| Task to complete |
Nothing but the lines from the one containing "Task: Check the box for 饥饿游戏2 download row" to the end of the records that follow should be transcribed, each exactly, with the pictures left out.

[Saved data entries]

··········

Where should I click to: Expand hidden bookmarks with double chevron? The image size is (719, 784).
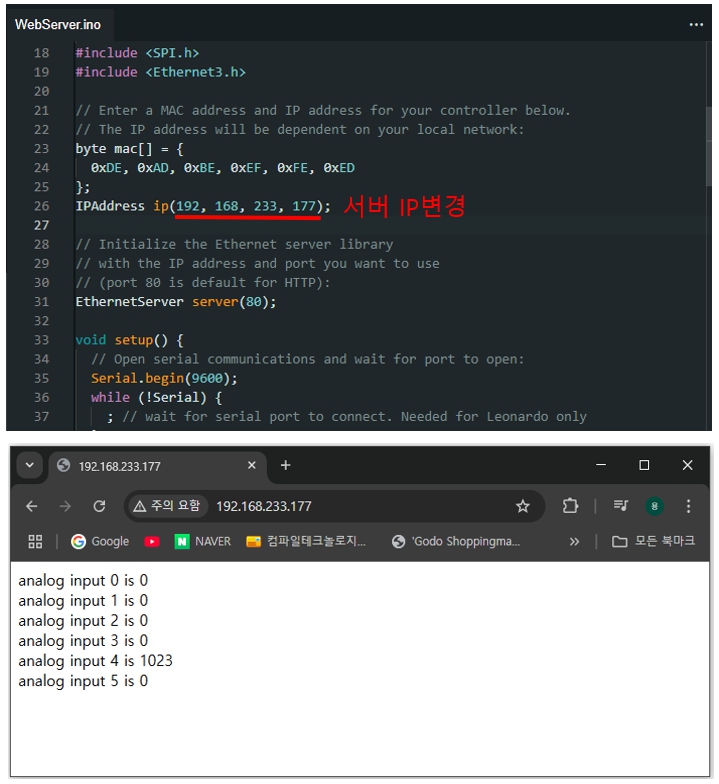(x=574, y=542)
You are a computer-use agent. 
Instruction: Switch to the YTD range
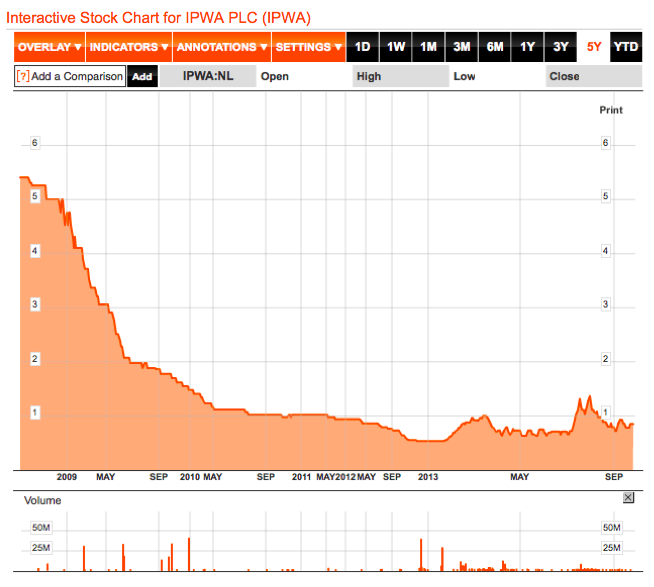(626, 47)
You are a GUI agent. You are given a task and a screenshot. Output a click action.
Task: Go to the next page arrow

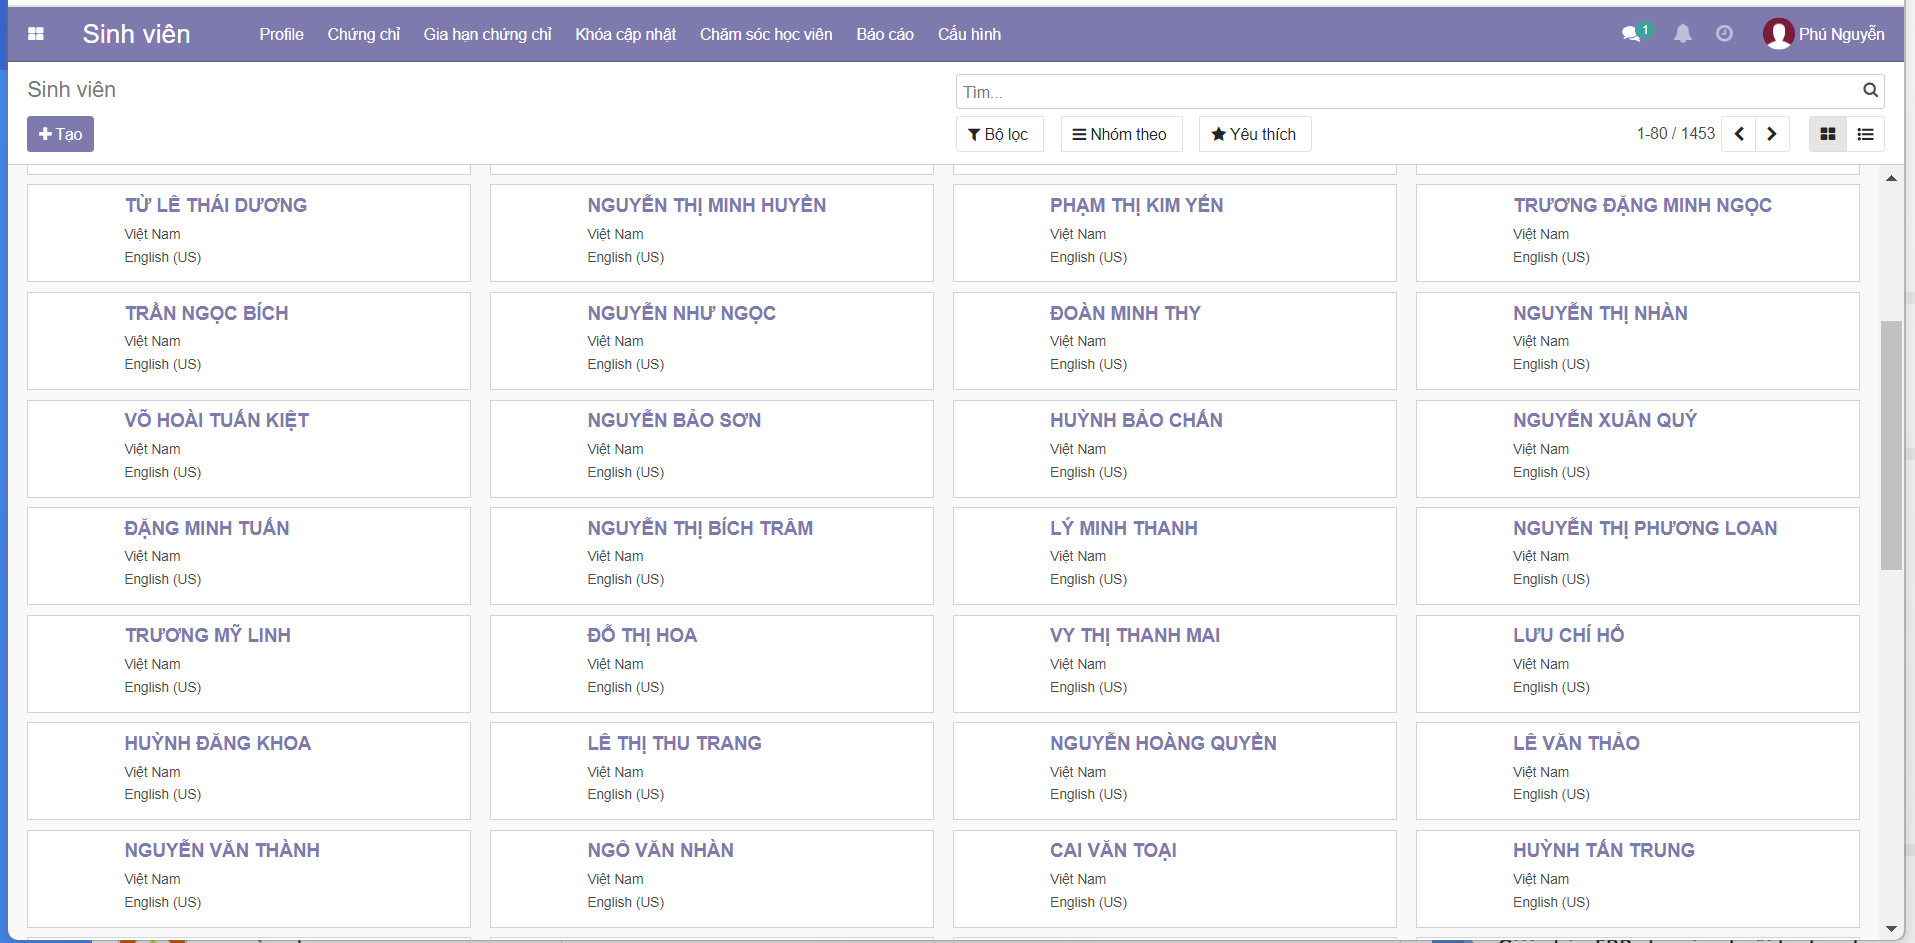tap(1772, 134)
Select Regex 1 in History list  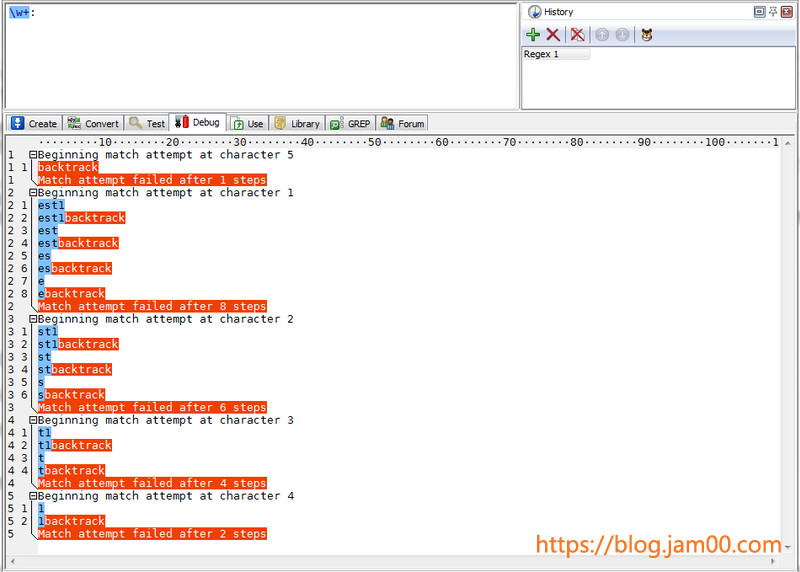click(x=556, y=54)
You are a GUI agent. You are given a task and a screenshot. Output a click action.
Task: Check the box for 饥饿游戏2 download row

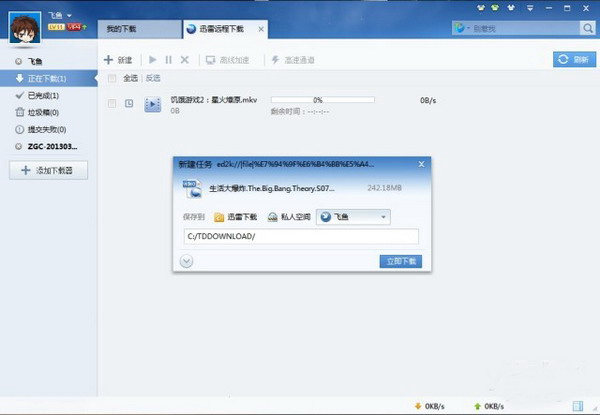pos(111,103)
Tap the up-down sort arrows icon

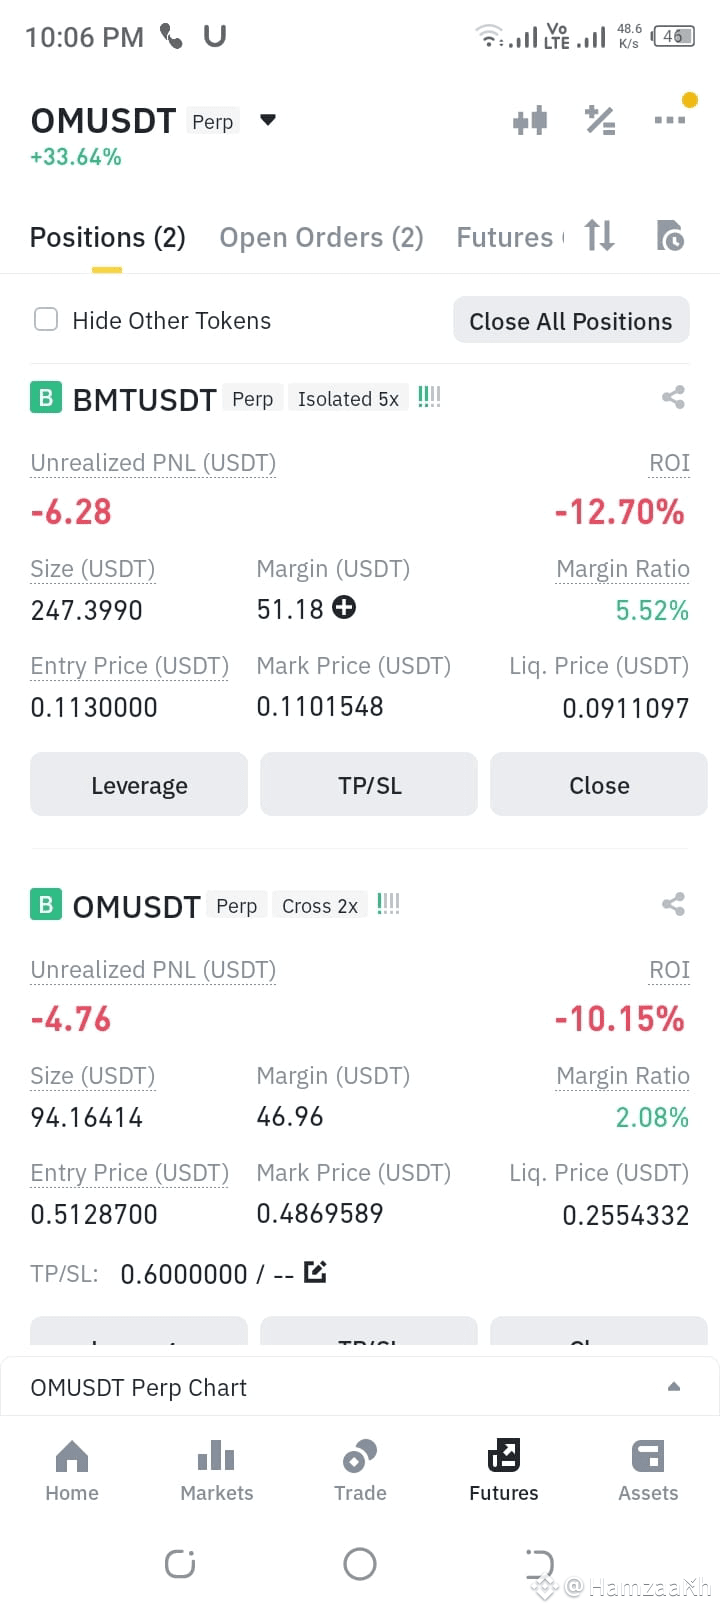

··········

| Your solution |
Task: Check the box for 饥饿游戏2 download row

pos(111,103)
Tap the up-down sort arrows icon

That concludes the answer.